Mais il n’y a pas seulement ce que Reardon voit. Il y a aussi ce qu’il entend.

L’ancien releveur étoile, qui a joué pour les Expos pendant cinq saisons et demie lors des années dorées de la concession au début des années 1980, s’est peut-être échappé vendredi soir lorsque les journalistes l’ont questionné sur les signaux positifs qui émanent depuis quelques jours du dossier de possible retour des Expos.

« Steve Rogers est ici. Vous savez, il est impliqué dans l’Association des joueurs et il m’a parlé de la possibilité [que le Baseball majeur] ajoute une équipe bientôt. Qui sait? Ça ne peut venir d’une personne mieux informée, il est plutôt bien placé là-bas... »

« Mais je n’aurais probablement dû vous dire ça, hein? En tout cas, vous ne l’avez pas entendu de moi », a ensuite ajouté le sympathique barbu.

Rogers, qui a signé 158 victoires en 13 saisons avec les Expos, occupe effectivement le poste d’assistant spécial du service aux joueurs à l’Association des joueurs du Baseball majeur.

En plus de jeter un regard optimiste vers l’avenir, Reardon s’est laissé emporter par la nostalgie en voyant 43 180 spectateurs couvrir les gradins jaunes et bleus du vieux Stade vendredi.

« J’ai quitté les Mets, une équipe de dernière place qui avait de la misère à attirer 12 000 personnes, s’est souvenu celui pour qui les Expos avaient sacrifié Ellis Valentine. Le premier week-end que j’ai passé ici, on a joué devant 43 000 personnes le samedi et le dimanche. Je pensais que c’était circonstanciel, mais ça n’a pas arrêté jusqu’à ce que la grève frappe en 1994. La suite de l’histoire, je ne l’avais pas vu venir. Je pensais que cette équipe serait ici pour toujours. »

Al Oliver, lui, n’a joué que pendant deux saisons à Montréal, mais son court séjour fut assez long pour le convaincre que le cœur de son sport battait la chamade au Québec.

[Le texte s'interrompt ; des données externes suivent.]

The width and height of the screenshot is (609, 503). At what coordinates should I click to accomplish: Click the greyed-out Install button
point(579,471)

« J’étais ici il y a deux ans quand les Jays ont affronté les Reds, a raconté le célèbre numéro 0 du Bleu-blanc-rouge. Je ne suis pas allé sur le terrain, je suis resté en haut pour signer des autographes. Ma dernière saison ici remontait à 1983, mais les gens me reconnaissaient encore dans la rue! L’accueil que j’ai reçu ici, même si je n’ai joué que deux saisons avec les Expos, m’a jeté par terre. »

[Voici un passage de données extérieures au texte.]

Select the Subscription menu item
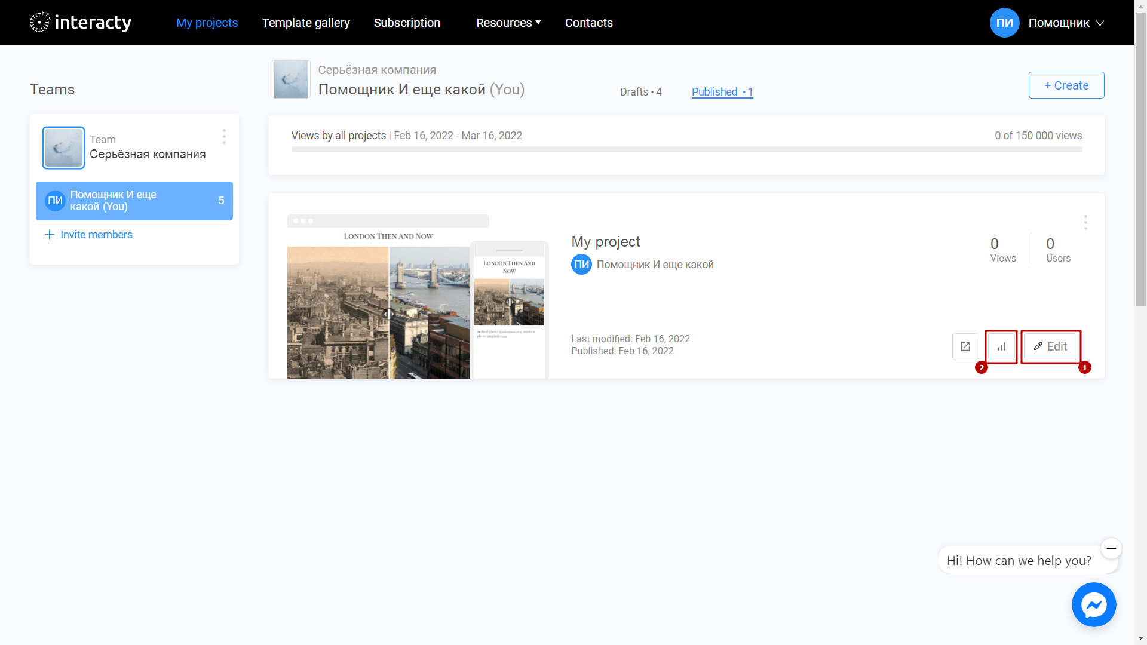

Oliver a comparé Montréal à Pittsburgh, une ville qui possède une grande tradition sportive et où il a passé les dix premières années de sa carrière.

« Ici comme là-bas, les gens n’oublient pas leurs joueurs et même si on ne veut pas toujours l’admettre, ce sont des détails qui sont importants pour nous. Ça vient nous chercher en-dedans et pour moi, il fait bon revenir à Montréal. »

Pour bien faire comprendre son affection envers les partisans montréalais, Oliver a dévoilé les détails de ses premiers pas avec les Expos, qui l’avaient obtenu dans une transaction avec les Rangers du Texas en 1982. L’ancien joueur de premier but prétend qu’il s’était amené à Montréal en cachant une blessure à une épaule qui affectait la qualité de son jeu.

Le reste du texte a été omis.